Avec son roman « Ravage », édité chez Paulsen – un éditeur branché « Grands Dehors », comme on dit chez les Mountain Men de la plume -, Ian Manook réussit un coup de force dans un genre dont on prétend que les Américains sont les seuls maîtres.
Encore un, me direz-vous !
Je ferai court, pour ce magnifique « Nature Writing ».
Autant réservez votre temps d’hiver à lire ce bouquin, sous la couette, dans l’ambiance de saison.
Bref : sous la houlette de la police canadienne, dans l’implacable hiver 1931-1932, une bande de trappeurs, appâtés par la prime, se lance à la poursuite d’un des leurs, récemment arrivé dans ces parages gelés et qu’on prétend « tueur fou ».
La traque s’affole dans la neige, les tempêtes et le blizzard après un individu dont on ne sait rien… Si ce n’est qu’il tire vite et bien. Et qu’il est encore plus habile à brouiller les pistes qu’à les suivre.

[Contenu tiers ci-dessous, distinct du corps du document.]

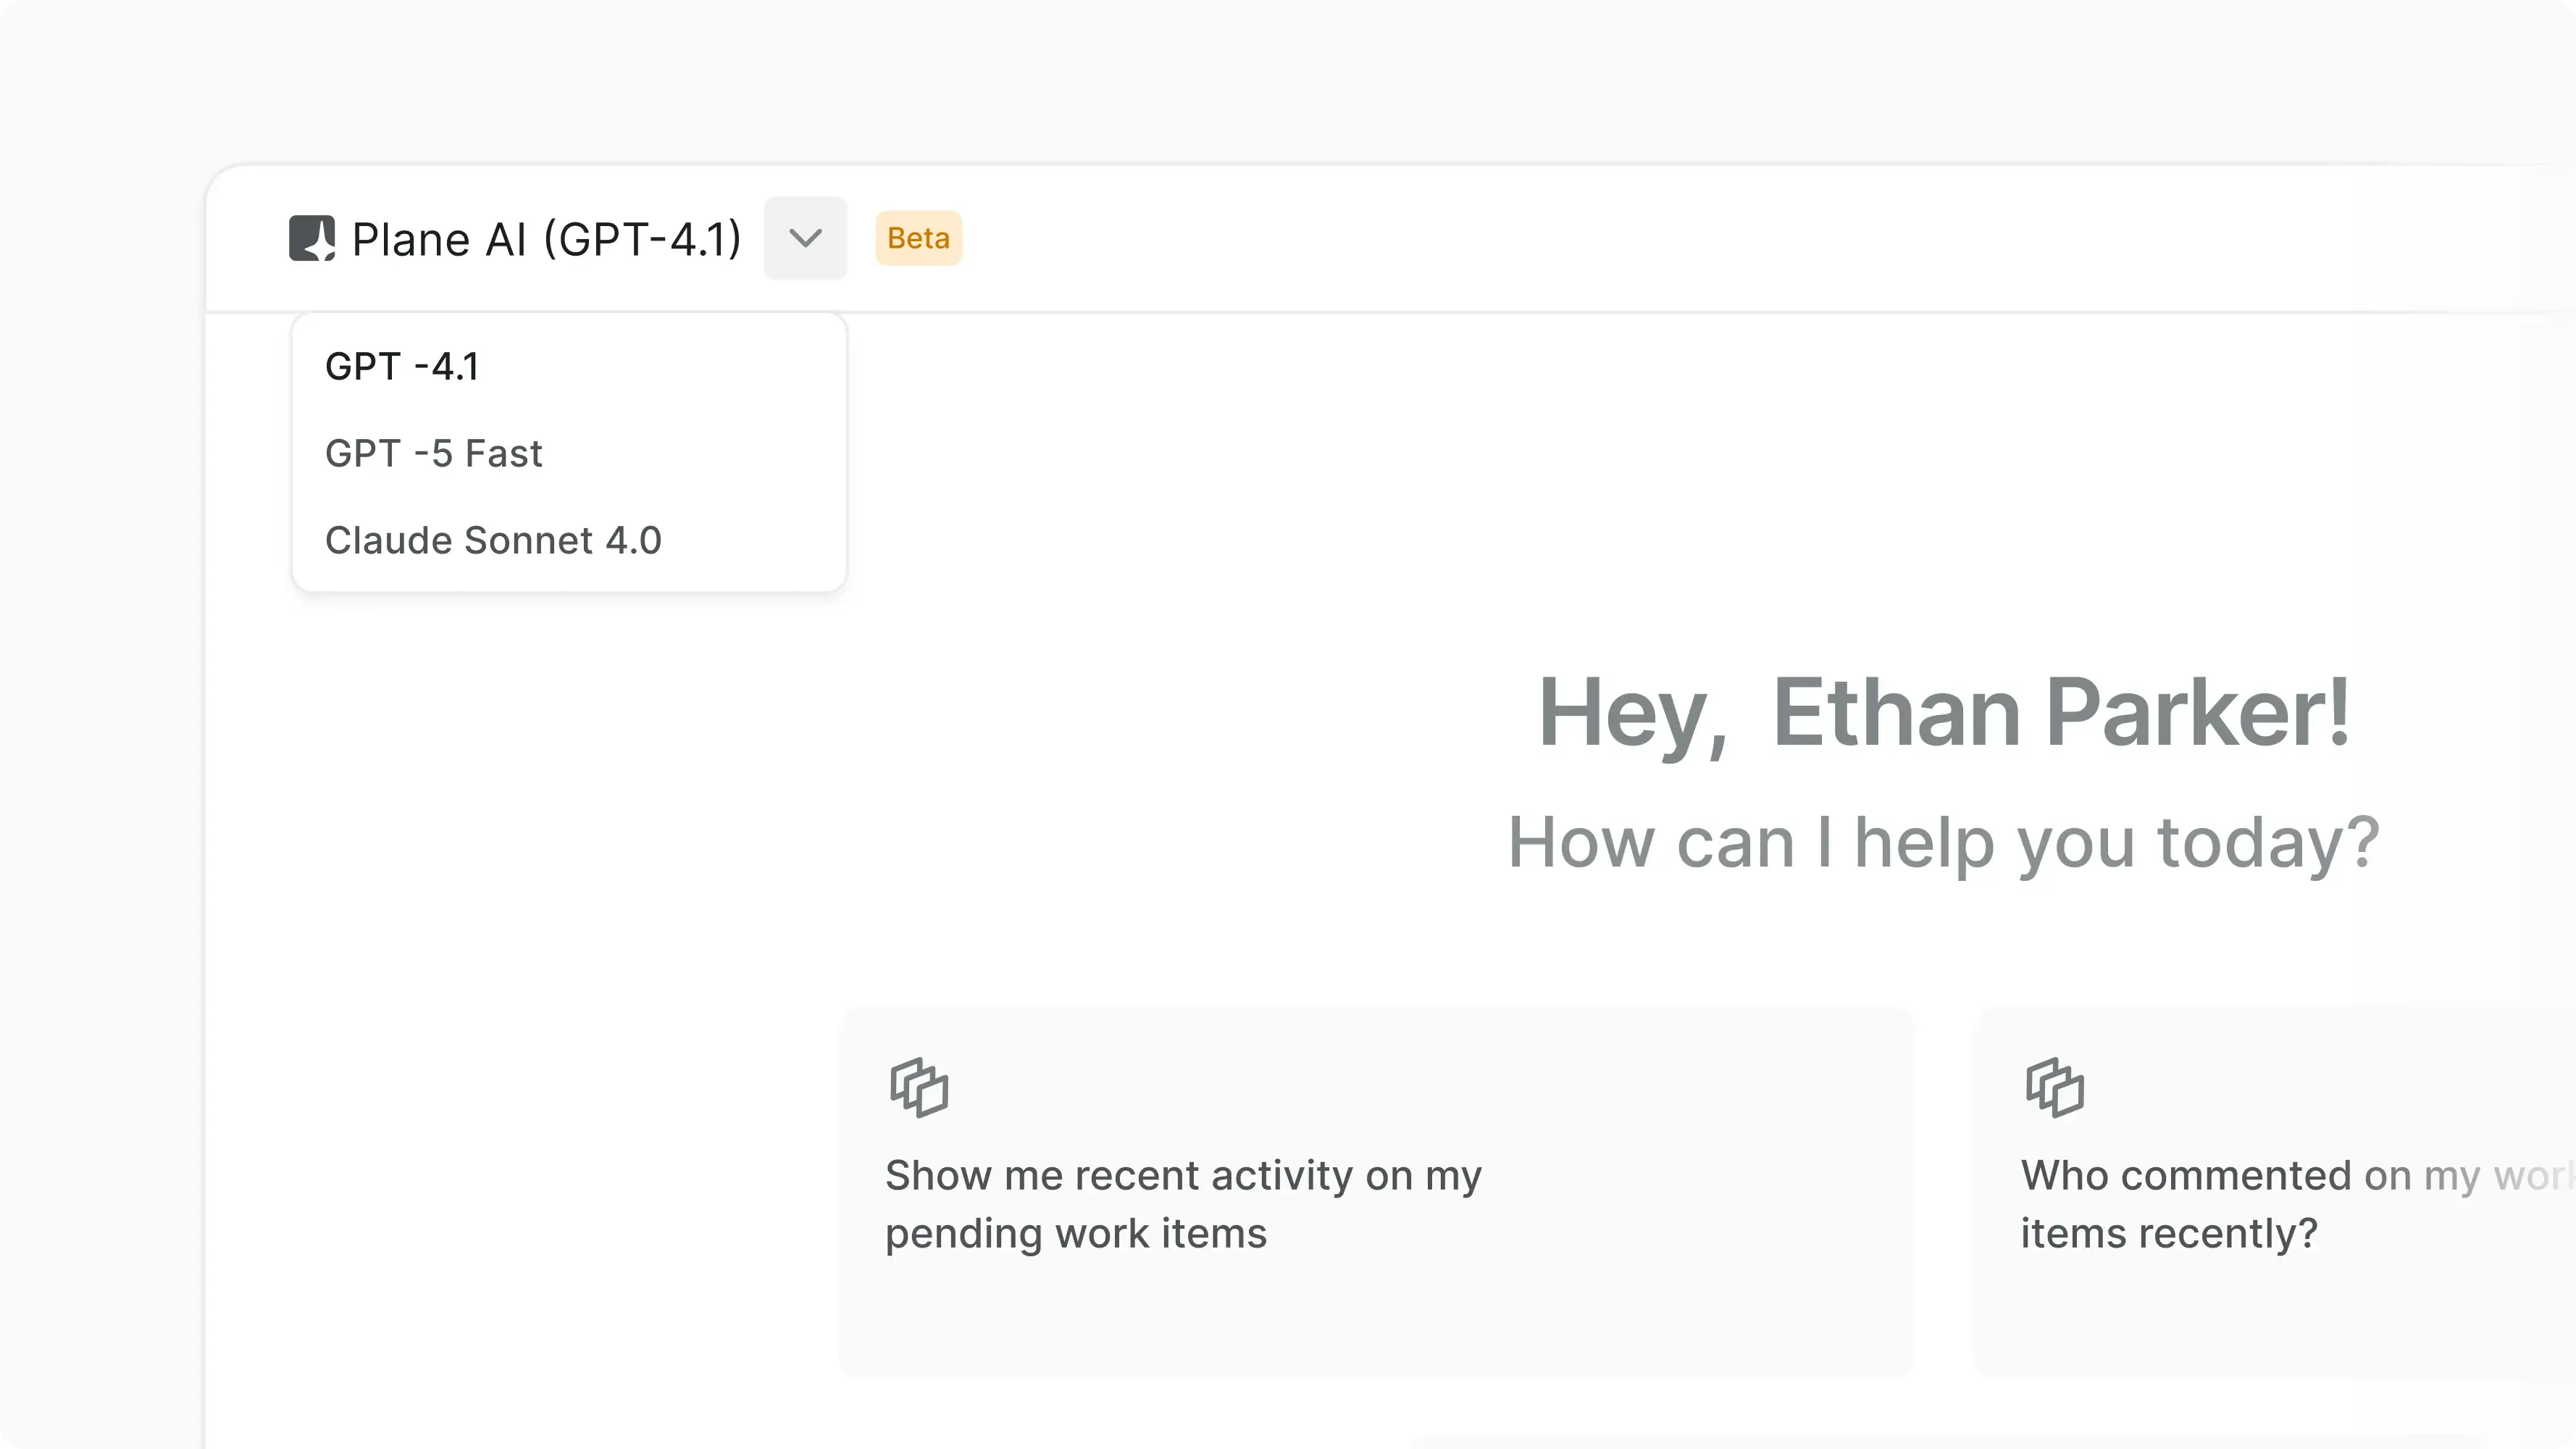
Task: Select GPT -4.1 from the model list
Action: tap(402, 367)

Les conditions de survie sont extrêmes. Surtout pour un homme seul qui n’a pas le droit de s’arrêter. Sinon, ce sera l’hallali.

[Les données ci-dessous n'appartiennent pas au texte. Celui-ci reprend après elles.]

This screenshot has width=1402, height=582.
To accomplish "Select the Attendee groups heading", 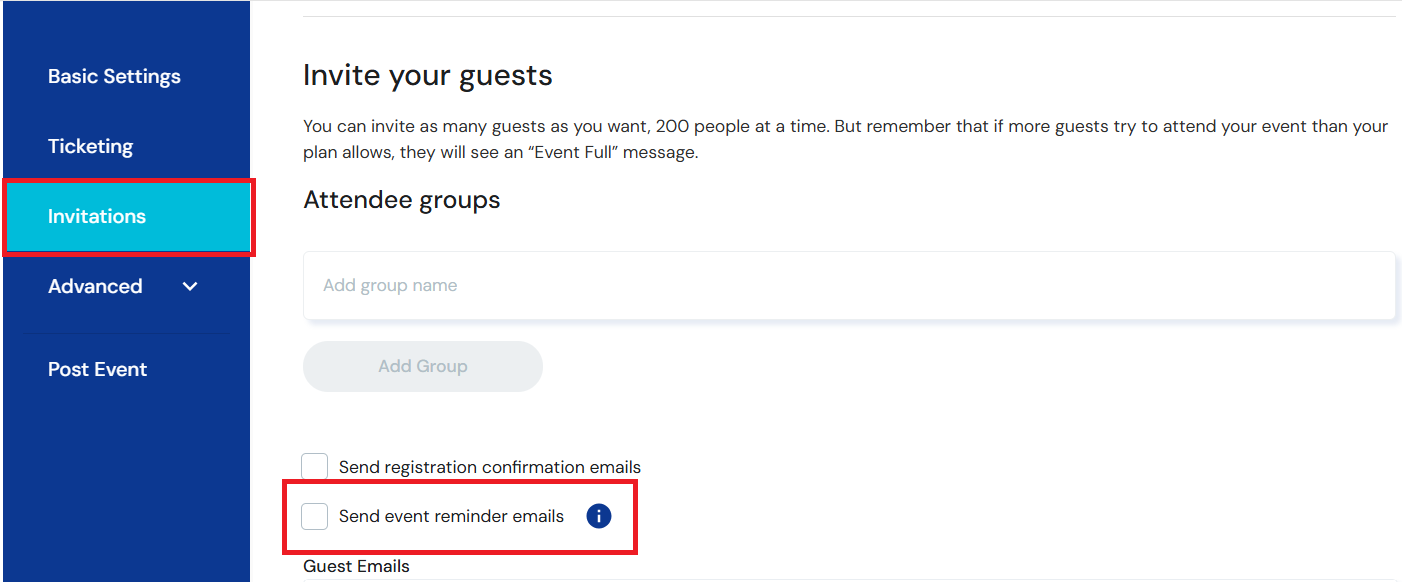I will click(x=401, y=199).
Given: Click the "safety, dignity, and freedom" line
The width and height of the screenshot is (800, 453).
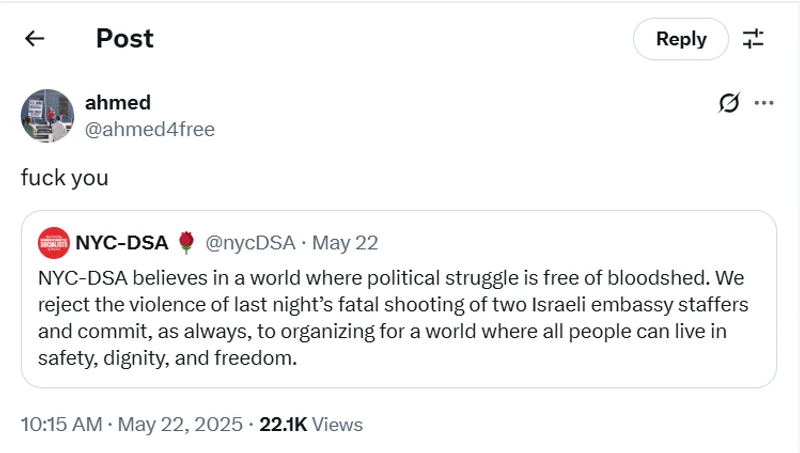Looking at the screenshot, I should 167,358.
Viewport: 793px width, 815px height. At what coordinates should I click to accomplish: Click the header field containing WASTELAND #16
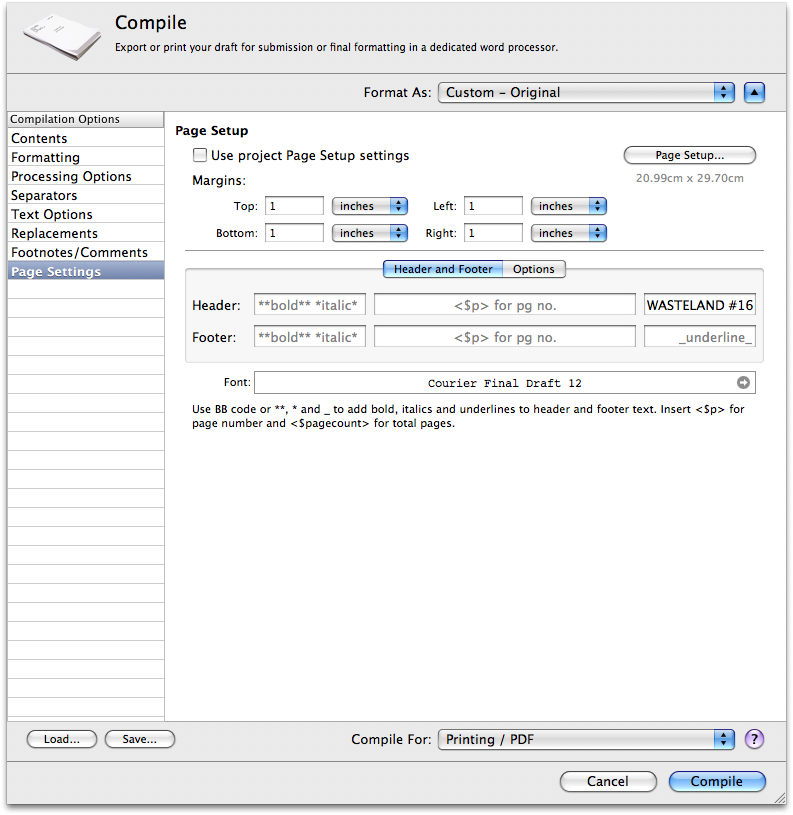pyautogui.click(x=699, y=305)
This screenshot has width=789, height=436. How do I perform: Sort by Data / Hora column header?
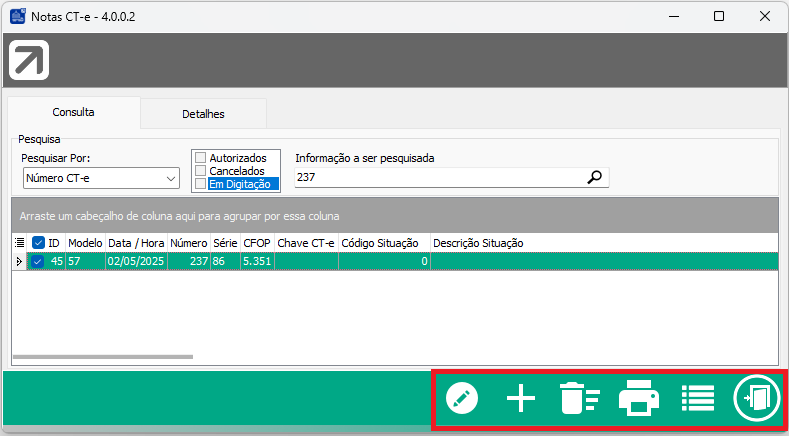click(136, 243)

C’est toute l’habileté de Manook de nous précipiter dans un désir aussi effréné que celui des traqueurs vindicatifs de cette chasse à mort. Pas dans celui de la curée pour nous. Mais dans le désir haletant de rencontrer ce Jones avant eux et d’enfin savoir qui il est et pourquoi.
Soulignons au passage, la puissante simplicité avec laquelle Manook nous plonge dans cette poursuite. Le glaçant réalisme des paysages dans cette nature sans merci, campée en ogresse blanche. Sans oublier la richesse de la faune. La précision des détails de la vie quotidienne, que ce soit en cuisine ou à pousser un attelage de chiens. La vérité émouvante ou odieuse de chacun des personnages et de leurs interactions. Le magnétisme de ce fantôme qui paraît mener cette danse de deuil, animée par de sinistres humains s’arrogeant l’adjectif « civilisé » pour eux seuls.

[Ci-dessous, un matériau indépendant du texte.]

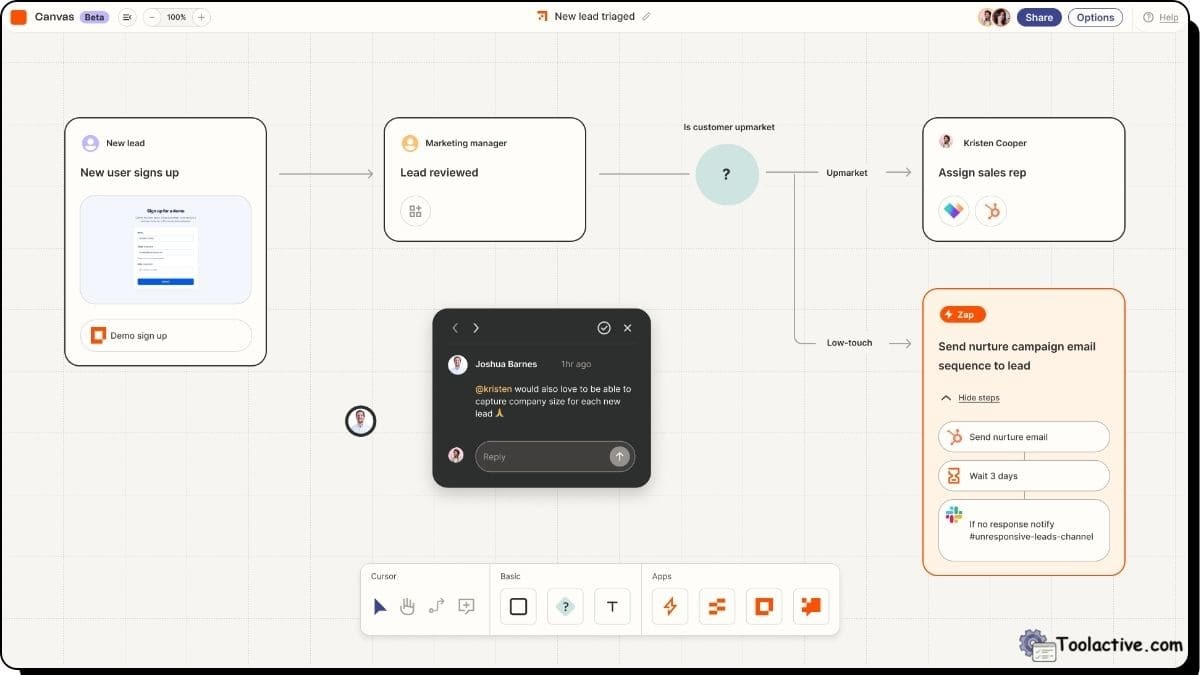Select the connector tool in Cursor section
Image resolution: width=1200 pixels, height=675 pixels.
[x=437, y=606]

De la littérature blanche donc, de neige et de gel, de fureur et d’immensité.
À s’offrir et à offrir.
PS : Juste pour les cinéphiles qui plongent leurs références un peu plus loin que « The Revenant » (2015), le texte évoquera forcément le mythique « Chasse à mort » (Death Hunt, de Peter Hunt, 1981) avec Charles Bronson, Lee Marvin et Angie Dickinson, d’ailleurs inspiré de la même « histoire vraie ».
Il y a aussi un peu de « La dernière chasse » (The Last Hunt, de Richard Brooks, en 1956 avec Robert Taylor, Stewart Granger et Debra Paget).
On pense aussi au « Convoi sauvage » de Richard C. Sarafian, (Man in the wilderness, 1971 avec Richard Harris et John Huston), lui aussi inspiré d’une histoire vraie.
Ces deux deniers opus ont considérablement « inspiré » Iñárritu pour son revenant, même s’il a toujours démenti l’évidence pour qui connaît les deux longs-métrages.